Un des premiers du vaisseau, dans une conversation familière, fut conduit à dire : « Je crois que vous seriez tous bien effrayés, si nous allions vous jeter sur les côtes de France. – Pourquoi donc ? – Parce que, répondit-il, le roi pourrait vous faire payer cher d’avoir quitté votre pays pour suivre un autre souverain ; et puis, parce que vous portez une cocarde qu’il a défendue. – Mais est-ce bien à un Anglais à parler de la sorte ? Il faut que vous soyez bien déchus ! Assurément vous voilà bien loin de votre révolution, si justement qualifiée parmi vous de glorieuse. Mais nous qui nous en rapprochons fort, et qui avons beaucoup gagné, nous vous répondrons qu’il n’y a pas une de vos paroles qui ne soit une hérésie : d’abord notre châtiment ne tient plus au bon plaisir du roi, nous ne dépendons à cet égard que de la loi ; or, il n’en existe aucune contre nous, et si l’on venait à la violer sur ce point, ce serait à vous autres à nous garantir ; car votre général s’y est engagé par la capitulation de Paris ; et ce serait une honte éternelle à votre administration, s’il tombait des têtes que votre foi publique aurait solennellement garanties.

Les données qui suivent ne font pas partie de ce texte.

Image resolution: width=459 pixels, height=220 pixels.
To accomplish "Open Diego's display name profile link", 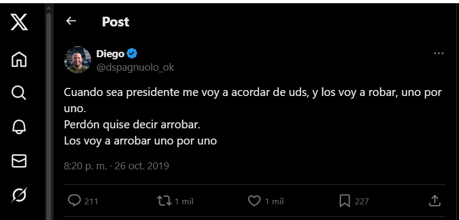I will (110, 53).
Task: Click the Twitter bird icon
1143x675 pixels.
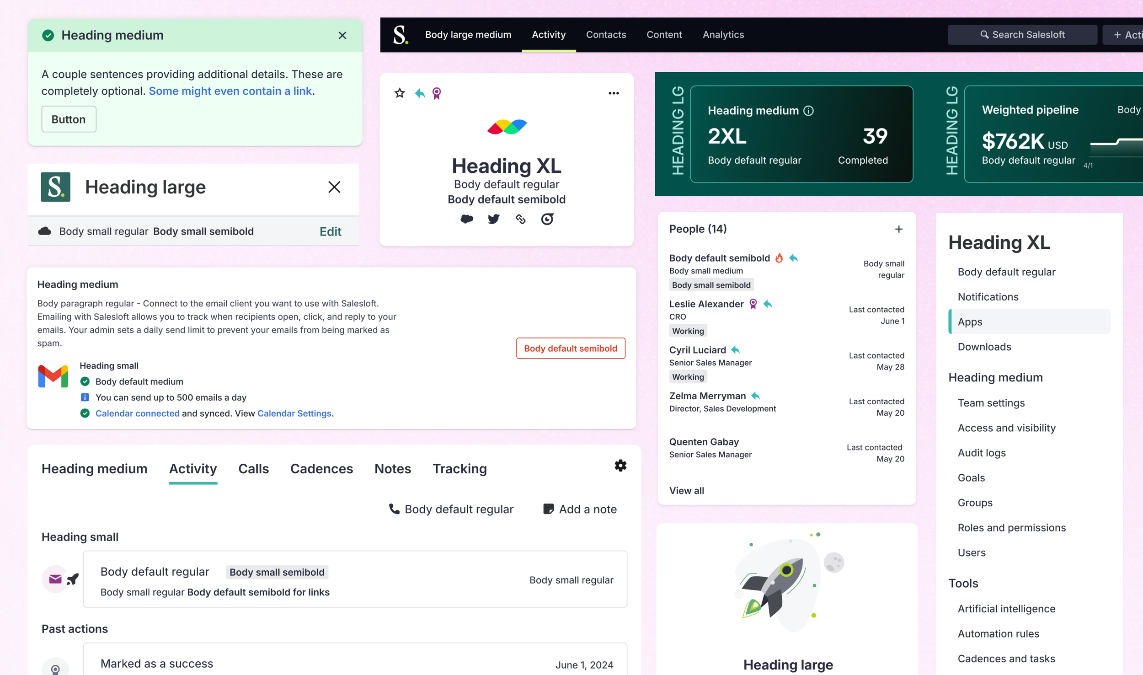Action: (493, 219)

« Ensuite, nous ne suivons pas un autre souverain : l’empereur Napoléon a été le nôtre, c’est incontestable ; mais il a abdiqué, et il ne l’est plus. Vous confondez ici des actes privés avec des mesures de parti ; de l’affection, du dévouement, de la tendresse, avec de la politique. Enfin, pour ce qui est de nos couleurs, lesquelles semblent vous offusquer, ce n’est qu’un reste de notre vieille toilette ; nous ne les portons encore aujourd’hui que parce que nous les portions hier ; on ne se sépare pas indifféremment de ce que l’on aime, il y faut un peu de contrainte et de nécessité ; pourquoi ne nous les avez-vous pas ôtées quand vous nous avez privés de nos armes ? l’un n’eût pas été plus inconvenable que l’autre. Nous ne sommes plus ici que des hommes privés ; nous ne prêchons pas la sédition ; ces couleurs nous sont chères, nous ne saurions le nier ; elles le sont, parce qu’elles nous ont vus vainqueurs de tous nos ennemis ; parce que nous les avons promenées en triomphe dans toutes les capitales de l’Europe ; parce que nous les portions tant que nous avons été le premier peuple de l’univers. Aussi on a bien pu les arracher du chapeau des Français, mais elles se sont réfugiées dans leur cœur ; elles n’en sortiront jamais. »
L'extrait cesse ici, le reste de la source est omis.